DIRECTION:
In the listing below, begin at the line that has "720x460 pixels." and stop after the line that has "click(2440, 433)". Reproduce only those lines, requests included, and multiply each coordinate in the answers by 0.35, rounding to whole numbers with halves going up.

SUPPLIED ENTRIES:
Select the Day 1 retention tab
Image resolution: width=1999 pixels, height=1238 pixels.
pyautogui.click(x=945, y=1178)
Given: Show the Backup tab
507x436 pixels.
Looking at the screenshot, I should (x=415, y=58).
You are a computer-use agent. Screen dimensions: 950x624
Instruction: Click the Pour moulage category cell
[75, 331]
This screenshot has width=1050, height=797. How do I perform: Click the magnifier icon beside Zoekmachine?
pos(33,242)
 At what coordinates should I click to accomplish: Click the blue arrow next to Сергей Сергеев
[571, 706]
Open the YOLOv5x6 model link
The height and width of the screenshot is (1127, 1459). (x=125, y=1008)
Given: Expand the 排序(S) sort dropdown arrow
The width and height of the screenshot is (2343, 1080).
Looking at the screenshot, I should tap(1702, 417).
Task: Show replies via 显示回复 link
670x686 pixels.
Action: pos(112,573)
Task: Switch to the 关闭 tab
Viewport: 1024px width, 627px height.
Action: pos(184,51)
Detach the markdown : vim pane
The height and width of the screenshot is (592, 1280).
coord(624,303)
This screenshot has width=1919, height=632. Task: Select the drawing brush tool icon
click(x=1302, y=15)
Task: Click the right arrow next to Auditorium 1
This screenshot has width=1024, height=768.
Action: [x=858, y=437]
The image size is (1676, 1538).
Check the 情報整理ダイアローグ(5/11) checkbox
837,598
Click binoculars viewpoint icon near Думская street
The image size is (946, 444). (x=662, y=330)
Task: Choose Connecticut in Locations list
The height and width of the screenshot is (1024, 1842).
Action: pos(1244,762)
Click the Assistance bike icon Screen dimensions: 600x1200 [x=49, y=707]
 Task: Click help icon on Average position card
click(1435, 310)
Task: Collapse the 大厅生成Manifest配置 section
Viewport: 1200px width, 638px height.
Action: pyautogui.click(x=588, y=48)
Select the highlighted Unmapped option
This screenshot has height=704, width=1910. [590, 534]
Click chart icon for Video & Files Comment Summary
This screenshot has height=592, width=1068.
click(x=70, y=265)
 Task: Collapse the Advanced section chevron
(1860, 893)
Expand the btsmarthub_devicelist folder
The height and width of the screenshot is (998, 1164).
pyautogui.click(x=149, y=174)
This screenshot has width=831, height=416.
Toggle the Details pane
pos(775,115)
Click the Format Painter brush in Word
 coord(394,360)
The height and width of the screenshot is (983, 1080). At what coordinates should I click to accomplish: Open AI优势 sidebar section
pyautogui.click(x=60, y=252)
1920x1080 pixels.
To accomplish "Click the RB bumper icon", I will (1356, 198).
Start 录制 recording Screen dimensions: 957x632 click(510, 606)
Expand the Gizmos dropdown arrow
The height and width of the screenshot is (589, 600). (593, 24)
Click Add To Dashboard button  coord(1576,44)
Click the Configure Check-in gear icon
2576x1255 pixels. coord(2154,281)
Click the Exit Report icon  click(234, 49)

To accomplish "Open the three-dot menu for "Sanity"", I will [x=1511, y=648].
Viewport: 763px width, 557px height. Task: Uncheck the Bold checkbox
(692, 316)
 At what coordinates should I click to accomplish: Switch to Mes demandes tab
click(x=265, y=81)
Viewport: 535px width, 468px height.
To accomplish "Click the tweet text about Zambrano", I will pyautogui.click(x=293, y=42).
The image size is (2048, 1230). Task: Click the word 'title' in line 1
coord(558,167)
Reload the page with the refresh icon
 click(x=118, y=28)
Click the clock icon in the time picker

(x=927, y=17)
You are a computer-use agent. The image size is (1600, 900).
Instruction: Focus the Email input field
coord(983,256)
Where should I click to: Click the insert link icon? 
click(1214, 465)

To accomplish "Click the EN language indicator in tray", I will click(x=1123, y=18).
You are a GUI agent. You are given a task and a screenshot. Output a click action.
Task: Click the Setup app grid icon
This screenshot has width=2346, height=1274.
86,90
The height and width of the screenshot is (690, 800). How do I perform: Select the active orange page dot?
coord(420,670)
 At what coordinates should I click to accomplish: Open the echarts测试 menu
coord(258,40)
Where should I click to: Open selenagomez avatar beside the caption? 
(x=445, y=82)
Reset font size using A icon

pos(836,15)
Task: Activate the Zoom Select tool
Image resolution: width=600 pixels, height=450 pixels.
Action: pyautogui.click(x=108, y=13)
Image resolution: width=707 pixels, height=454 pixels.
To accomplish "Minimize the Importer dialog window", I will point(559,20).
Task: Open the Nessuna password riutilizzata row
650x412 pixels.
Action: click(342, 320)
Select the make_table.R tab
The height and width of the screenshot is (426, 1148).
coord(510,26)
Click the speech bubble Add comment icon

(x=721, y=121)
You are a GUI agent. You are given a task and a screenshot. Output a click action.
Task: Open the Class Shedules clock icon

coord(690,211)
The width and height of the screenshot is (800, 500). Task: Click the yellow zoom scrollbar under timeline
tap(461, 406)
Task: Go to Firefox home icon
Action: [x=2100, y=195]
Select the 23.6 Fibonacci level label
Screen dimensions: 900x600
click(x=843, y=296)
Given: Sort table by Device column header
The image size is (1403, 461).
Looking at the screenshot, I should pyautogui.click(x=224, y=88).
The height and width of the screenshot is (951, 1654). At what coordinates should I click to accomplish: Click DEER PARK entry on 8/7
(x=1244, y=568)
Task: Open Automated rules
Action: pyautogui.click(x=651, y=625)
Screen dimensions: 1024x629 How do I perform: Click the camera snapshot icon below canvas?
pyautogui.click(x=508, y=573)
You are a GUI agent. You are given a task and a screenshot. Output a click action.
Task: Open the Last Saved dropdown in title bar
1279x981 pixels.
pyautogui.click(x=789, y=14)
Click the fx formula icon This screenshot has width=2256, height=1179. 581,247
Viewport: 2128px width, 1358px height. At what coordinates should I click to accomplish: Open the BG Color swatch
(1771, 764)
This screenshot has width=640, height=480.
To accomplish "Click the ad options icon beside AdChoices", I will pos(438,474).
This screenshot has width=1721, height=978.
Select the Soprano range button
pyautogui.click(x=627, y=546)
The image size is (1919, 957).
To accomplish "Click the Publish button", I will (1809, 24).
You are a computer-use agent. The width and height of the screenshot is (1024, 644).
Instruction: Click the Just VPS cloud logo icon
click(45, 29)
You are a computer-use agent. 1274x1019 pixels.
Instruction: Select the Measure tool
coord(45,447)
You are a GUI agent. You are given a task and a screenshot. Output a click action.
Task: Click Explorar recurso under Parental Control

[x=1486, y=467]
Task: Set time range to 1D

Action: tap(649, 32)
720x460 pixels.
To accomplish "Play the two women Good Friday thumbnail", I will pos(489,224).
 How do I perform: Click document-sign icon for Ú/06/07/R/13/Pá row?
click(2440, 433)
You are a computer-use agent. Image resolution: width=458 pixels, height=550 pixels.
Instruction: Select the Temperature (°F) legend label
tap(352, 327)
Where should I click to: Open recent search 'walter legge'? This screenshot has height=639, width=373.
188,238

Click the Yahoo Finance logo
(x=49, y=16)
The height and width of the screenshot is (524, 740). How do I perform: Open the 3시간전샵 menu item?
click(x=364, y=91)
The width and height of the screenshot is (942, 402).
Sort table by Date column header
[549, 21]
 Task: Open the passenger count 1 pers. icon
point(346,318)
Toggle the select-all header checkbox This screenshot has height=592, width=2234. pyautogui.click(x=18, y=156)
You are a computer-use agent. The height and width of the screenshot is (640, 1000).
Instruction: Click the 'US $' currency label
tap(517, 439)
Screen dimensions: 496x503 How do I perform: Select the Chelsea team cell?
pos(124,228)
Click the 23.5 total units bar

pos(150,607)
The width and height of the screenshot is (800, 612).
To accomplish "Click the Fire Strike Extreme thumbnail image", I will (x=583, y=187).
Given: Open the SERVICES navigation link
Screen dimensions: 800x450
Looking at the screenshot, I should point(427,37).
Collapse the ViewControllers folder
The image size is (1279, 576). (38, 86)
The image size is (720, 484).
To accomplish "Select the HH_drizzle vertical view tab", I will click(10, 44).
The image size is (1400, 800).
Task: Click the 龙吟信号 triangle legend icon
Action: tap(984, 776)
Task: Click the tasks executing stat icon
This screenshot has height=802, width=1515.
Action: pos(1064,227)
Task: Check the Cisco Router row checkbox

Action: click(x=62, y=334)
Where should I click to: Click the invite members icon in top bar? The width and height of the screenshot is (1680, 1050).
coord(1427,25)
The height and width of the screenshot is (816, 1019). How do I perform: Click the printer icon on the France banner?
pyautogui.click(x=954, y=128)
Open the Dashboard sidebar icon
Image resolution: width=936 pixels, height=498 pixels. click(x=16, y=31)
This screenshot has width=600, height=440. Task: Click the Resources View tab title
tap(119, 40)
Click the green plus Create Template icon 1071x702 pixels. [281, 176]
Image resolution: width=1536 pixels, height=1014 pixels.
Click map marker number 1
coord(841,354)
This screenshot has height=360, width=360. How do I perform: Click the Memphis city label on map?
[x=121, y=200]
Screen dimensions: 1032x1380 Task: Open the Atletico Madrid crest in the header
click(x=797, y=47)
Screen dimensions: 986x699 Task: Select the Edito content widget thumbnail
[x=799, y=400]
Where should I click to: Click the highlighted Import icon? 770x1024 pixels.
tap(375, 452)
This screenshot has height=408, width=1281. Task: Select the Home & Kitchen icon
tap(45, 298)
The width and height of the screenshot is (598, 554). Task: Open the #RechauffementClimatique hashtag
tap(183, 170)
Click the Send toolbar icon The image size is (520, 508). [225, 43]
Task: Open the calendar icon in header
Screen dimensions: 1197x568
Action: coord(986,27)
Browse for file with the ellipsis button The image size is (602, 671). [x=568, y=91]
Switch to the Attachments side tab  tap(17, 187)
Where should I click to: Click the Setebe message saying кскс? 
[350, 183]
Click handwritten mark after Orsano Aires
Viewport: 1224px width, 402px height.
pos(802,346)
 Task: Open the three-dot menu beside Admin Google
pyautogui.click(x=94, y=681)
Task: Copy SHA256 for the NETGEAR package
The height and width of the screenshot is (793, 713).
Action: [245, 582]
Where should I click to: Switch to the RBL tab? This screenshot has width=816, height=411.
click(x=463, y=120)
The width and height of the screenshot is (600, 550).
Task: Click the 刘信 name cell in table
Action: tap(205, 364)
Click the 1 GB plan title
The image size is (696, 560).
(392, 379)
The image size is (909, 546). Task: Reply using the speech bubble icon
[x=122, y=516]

RESULT OF THE TASK:
720x460 pixels.
To accomplish "Play the two women Good Friday thumbnail", I will pos(171,78).
 How do I perform: Click document-sign icon for Ú/06/07/R/13/Pá row?
click(854, 152)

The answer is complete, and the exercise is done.